Excerpted text:
>>>
A slight instance this, of what we wish to illustrate, but want of space prevents our enlarging on the subject. A graver cause of offence is given by Balzac, in the general cynical and sensual character of his writings. Human Passions are the prime movers in his Comédie Humaine; there is no high presiding influence directing their operations for any purpose of good; and out of his scores of stories, and his five thousand personages (a curious admirer has settled them at that figure) there are very few ordinarily good men or women.

We mentioned in a former paper the least objectionable of his tales. We remember being particularly provoked by the conduct of one of them, not objectionable in other respects. He takes his personages, some of them worthy folk, others the reverse; with defects and wants among some of the good characters, which only wait to be filled up and satisfied by the superfluities of the others. An amiable rich old maid, not so very old either, requires love for the good qualities of her person, not for her purse: a poor relative, who really loves her without her finding it out, will not tell her so for fear of being suspected of selfish views. So cross purposes increase; the worthless characters fare off best; and those who deserve some happiness or comfort are punished, and disinherited, and drowned; there is not even the pleasure of a fine tragic effect, but all ends as flat, and wearisome, and dismal as a pauper's funeral.

Balzac and George Sand seem to have cordially disliked each other. He once observed, that nature, through some slight inattention, created her of the neuter gender; and that what she chiefly needed was more trowsers and less style. Mirecourt warns his readers when perusing that lady's memoirs of her life (a work which he considers uncalled for, as far as the education of youth is concerned), not to trust blindly to her appreciation of his hero.
<<<
Goal: In the passage on Balzac, how many personages did a curious admirer count in his stories?

Records shown:
>>>
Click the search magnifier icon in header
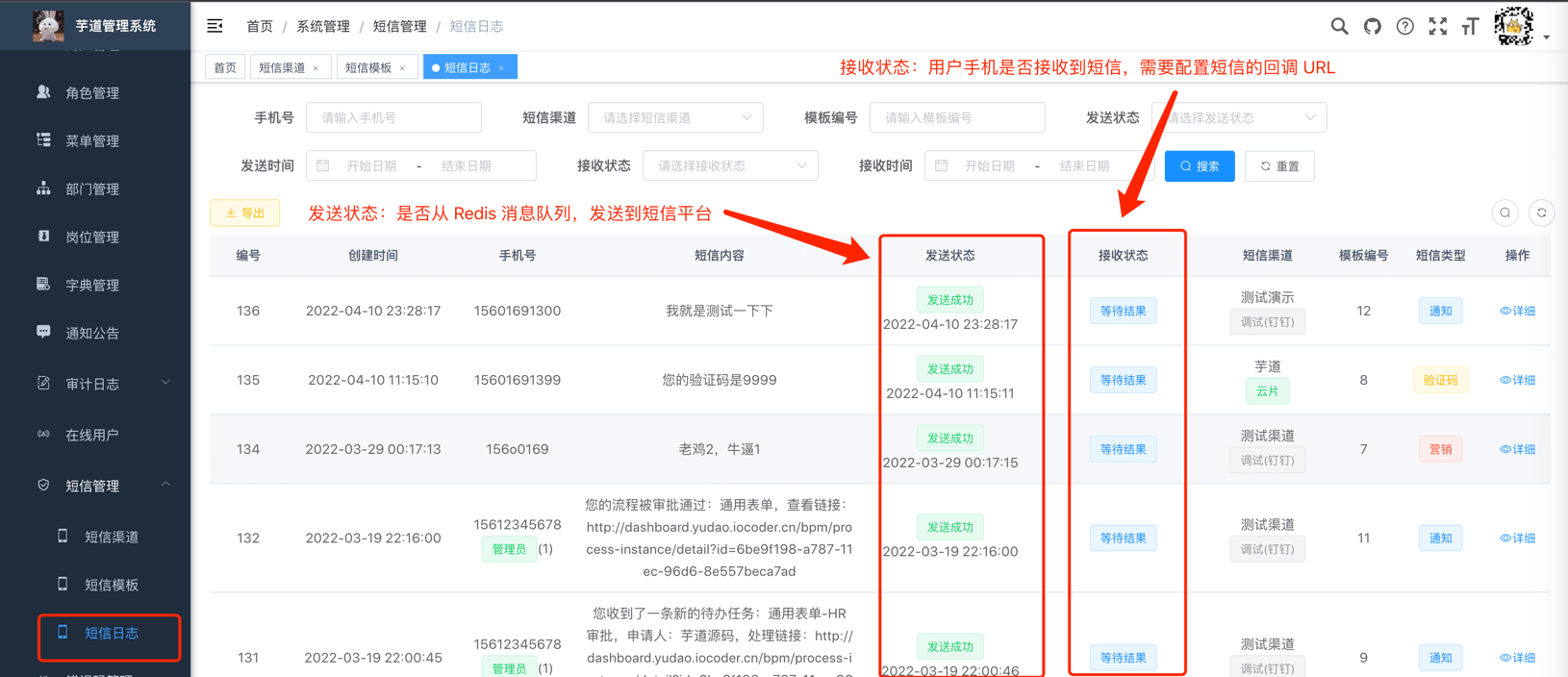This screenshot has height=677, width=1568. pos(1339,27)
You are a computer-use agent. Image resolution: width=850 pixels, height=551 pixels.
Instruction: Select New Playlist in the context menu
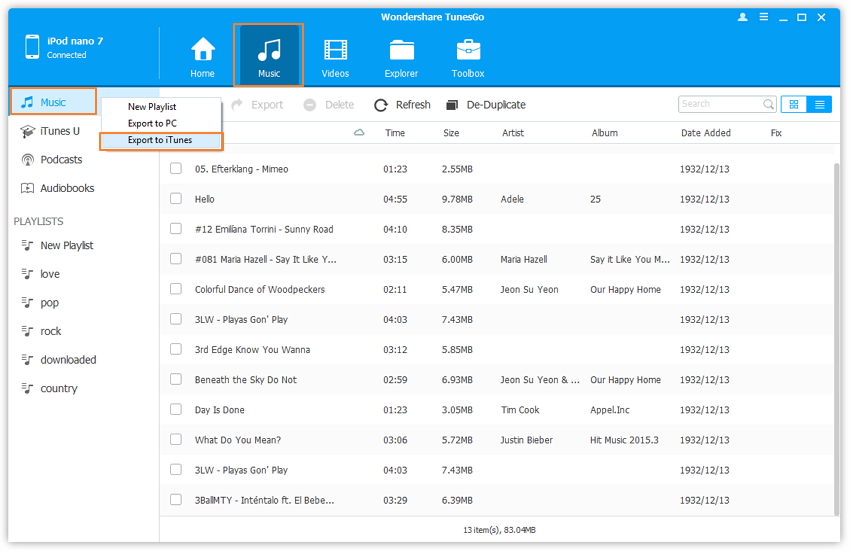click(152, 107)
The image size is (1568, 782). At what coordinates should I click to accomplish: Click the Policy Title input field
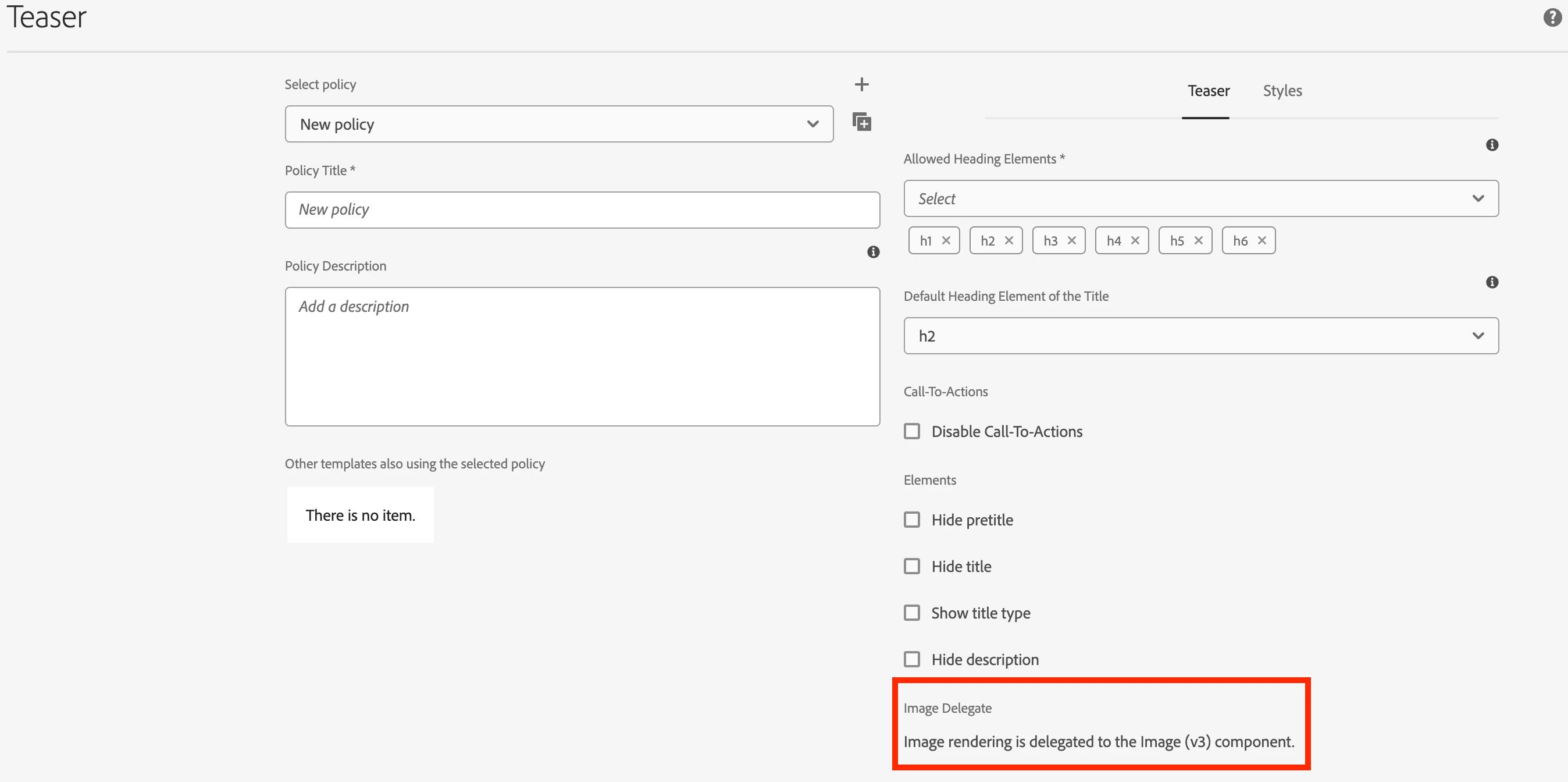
<<<
>>>
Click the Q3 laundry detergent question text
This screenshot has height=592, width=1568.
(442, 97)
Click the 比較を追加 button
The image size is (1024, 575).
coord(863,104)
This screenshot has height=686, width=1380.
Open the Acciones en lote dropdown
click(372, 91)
<<<
Solution for this task: Five thousand.